**The problem:** Lines with "Διακρανική" in the records below: say how many there are, and add nothing.

Collection entries
==*==

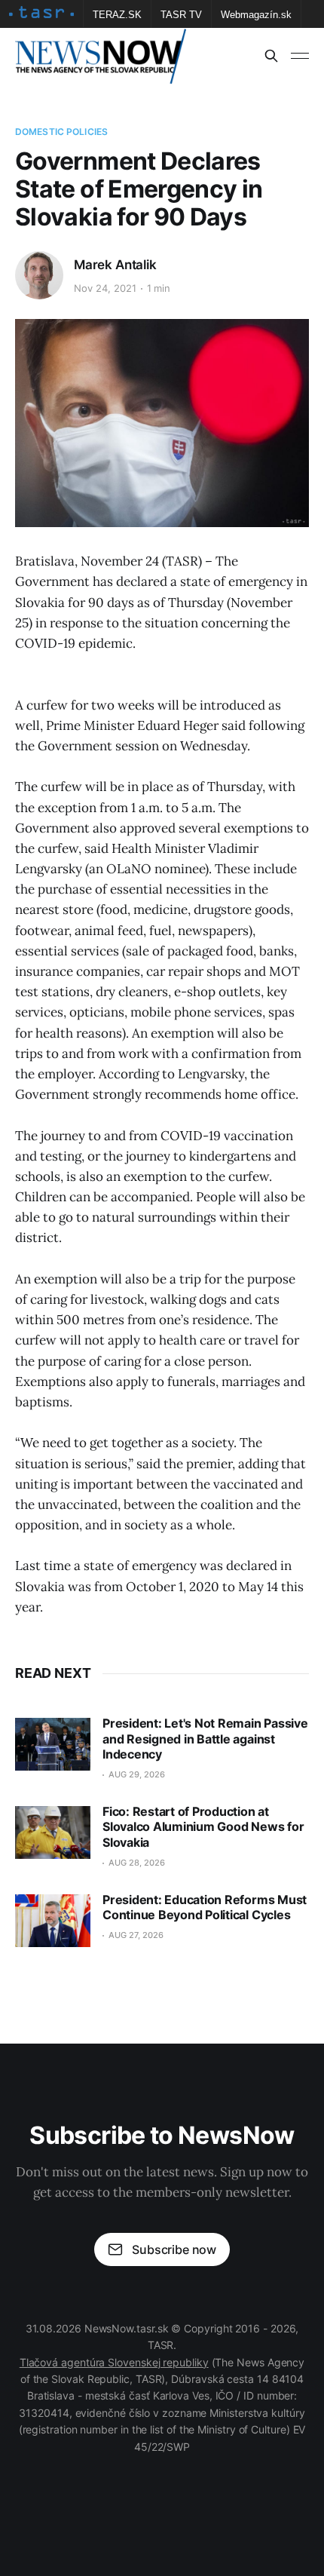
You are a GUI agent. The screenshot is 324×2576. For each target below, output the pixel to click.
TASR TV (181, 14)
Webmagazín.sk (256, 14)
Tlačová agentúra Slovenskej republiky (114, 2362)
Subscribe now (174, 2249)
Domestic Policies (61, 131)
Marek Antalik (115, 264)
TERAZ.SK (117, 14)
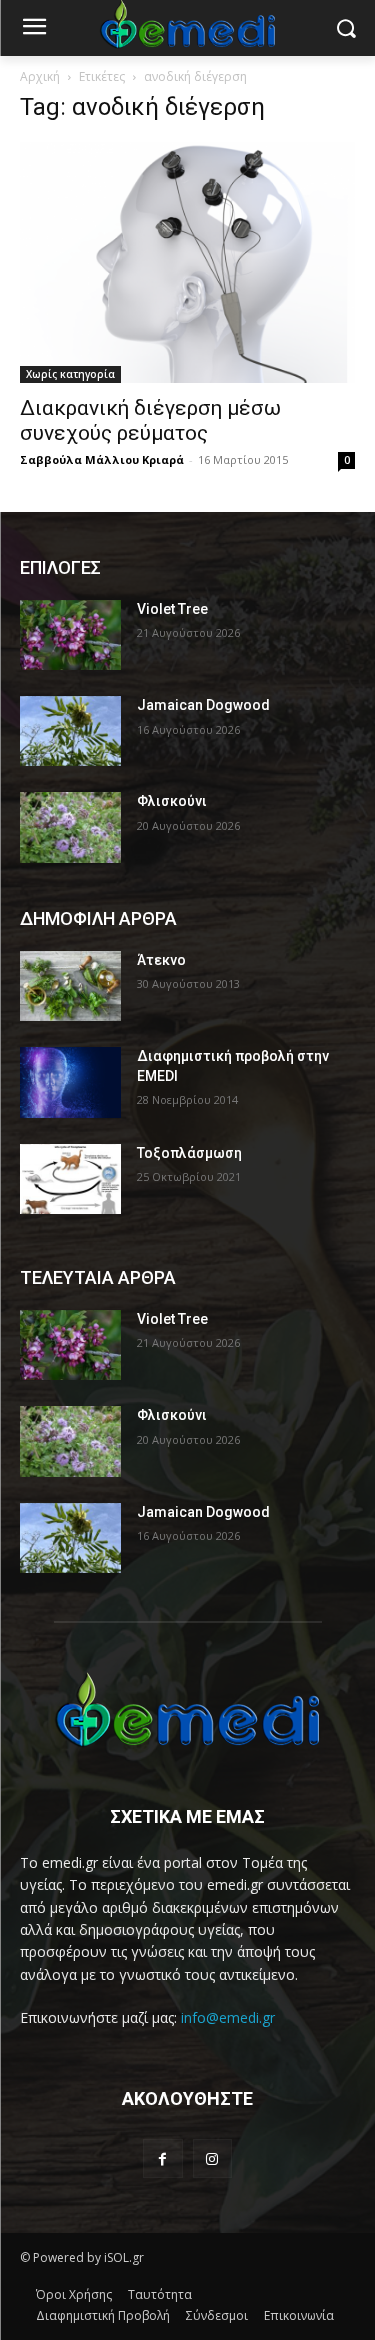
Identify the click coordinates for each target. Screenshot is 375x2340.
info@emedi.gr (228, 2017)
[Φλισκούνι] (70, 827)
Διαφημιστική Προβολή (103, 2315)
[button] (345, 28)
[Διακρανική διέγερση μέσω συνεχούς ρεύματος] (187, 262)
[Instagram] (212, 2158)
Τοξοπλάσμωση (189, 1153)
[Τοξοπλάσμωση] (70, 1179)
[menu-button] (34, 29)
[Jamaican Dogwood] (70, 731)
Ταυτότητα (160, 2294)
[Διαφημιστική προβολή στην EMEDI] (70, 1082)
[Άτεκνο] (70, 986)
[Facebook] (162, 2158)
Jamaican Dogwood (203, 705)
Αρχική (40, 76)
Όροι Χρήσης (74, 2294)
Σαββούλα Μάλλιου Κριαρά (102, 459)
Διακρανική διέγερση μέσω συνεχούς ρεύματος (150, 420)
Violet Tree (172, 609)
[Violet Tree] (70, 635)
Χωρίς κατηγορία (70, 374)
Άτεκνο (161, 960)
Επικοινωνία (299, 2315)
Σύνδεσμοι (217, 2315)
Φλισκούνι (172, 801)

==*==

**Answer below:** 2